Hi everyone,

More anecdotes. Scheduler related.

As you may recall, I attempted to fix our problem with collapsing behavior by appending the master name to each scheduler (except the force schedulers). The idea was to force the schedulers to be master specific so that the builder and scheduler would be on the same master, allowing the default (mostly, we changed the behavior to not regard revision as significant) collapsing behavior to work. This appears to have at least mostly worked.

But there's always a snag, isn't there? A few days ago, we switched the branch that most of our work is on. The way we have out master.cfg set up, this is a one line change. But it changes nearly everything. It changes builder names, scheduler names, etc.

Now I'm seeing some odd anomalies. Such as builds being scheduled by schedulers that no longer exist on any master, and are not in our master.cfg, but are still in the database.

I am also seeing builders in current schedulers that never seem to get builds in their queues. We have to force them to see anything happen.

And builders with builds in their queues that never seem to start.

Could this be part of the result of schedulers not being particularly reconfigurable?

And on that note, there seems to be 3 schemes in 0.9.x for checkConfig/reconfigService.

Number 1 is how the schedulers do it. Which is that they don't, but have largish __init__() functions.

Number 2 is how the workers do it. checkconfig looks a lot like __init__ might, and reconfigService looks a lot like checkConfig, except that it doesn't except.

Number 3 is how things like reporters do it. checkConfig only does checks (and the occasional null-ish initialization), and reconfigService copies its arguments into itself.

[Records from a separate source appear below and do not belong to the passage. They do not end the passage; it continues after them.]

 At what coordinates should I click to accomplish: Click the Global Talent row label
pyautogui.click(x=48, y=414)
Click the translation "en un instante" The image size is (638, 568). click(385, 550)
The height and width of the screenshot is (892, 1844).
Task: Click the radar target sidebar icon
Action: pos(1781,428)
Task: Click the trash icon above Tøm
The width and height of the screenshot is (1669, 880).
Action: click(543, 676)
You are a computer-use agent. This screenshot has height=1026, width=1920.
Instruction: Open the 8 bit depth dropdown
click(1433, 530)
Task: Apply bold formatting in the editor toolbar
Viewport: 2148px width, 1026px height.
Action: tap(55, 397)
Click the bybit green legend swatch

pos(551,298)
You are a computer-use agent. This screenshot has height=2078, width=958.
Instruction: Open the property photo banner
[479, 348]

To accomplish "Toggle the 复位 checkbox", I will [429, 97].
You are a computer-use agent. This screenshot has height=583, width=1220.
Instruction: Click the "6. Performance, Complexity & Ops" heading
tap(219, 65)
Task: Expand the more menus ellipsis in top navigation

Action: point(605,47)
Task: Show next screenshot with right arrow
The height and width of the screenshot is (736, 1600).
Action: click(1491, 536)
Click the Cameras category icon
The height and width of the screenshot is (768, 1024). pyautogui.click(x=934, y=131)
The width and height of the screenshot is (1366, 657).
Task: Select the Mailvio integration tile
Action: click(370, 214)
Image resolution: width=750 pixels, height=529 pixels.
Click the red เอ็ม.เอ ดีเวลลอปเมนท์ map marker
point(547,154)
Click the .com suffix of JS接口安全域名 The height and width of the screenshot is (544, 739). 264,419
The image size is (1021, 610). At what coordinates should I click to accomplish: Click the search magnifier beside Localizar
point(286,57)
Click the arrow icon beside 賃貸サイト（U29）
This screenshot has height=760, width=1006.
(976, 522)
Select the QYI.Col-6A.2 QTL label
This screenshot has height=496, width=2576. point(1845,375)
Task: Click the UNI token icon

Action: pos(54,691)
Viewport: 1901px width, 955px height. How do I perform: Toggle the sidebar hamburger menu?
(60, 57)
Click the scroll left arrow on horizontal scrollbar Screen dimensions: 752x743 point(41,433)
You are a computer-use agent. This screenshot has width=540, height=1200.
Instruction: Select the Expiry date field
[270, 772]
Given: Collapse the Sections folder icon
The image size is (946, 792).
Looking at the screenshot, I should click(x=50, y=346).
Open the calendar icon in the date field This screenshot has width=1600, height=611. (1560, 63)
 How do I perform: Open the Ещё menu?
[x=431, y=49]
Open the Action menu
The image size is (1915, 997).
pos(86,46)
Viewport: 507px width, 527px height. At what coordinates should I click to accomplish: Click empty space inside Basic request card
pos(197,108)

Which is the proper way, since I'm likely to have a go at updating the schedulers? Number 1 is right out. Number 2 is pretty easy, mostly moving the __init__ to checkConfig, and mostly copying to reconfigService, and making sure to call base classes methods properly.

One slightly happier anecdote...

We ended up with a situation where there were 2 builders for a particular worker. Both had current builds marked as acquiring locks (remember that we use locks to keep it to one build per worker, except for a special builder that should always run, even if there's another build running. That's why we don't restrict builds at the worker level).

I did manage to go in through the manhole and release the lock from whoever was holding it. By the time I got far enough to do that, I wasn't interested in figuring out which build was actually holding onto it.

The first builder's build completed, and the second builder picked up after that.

Yay.

As always, thanks for your assistance.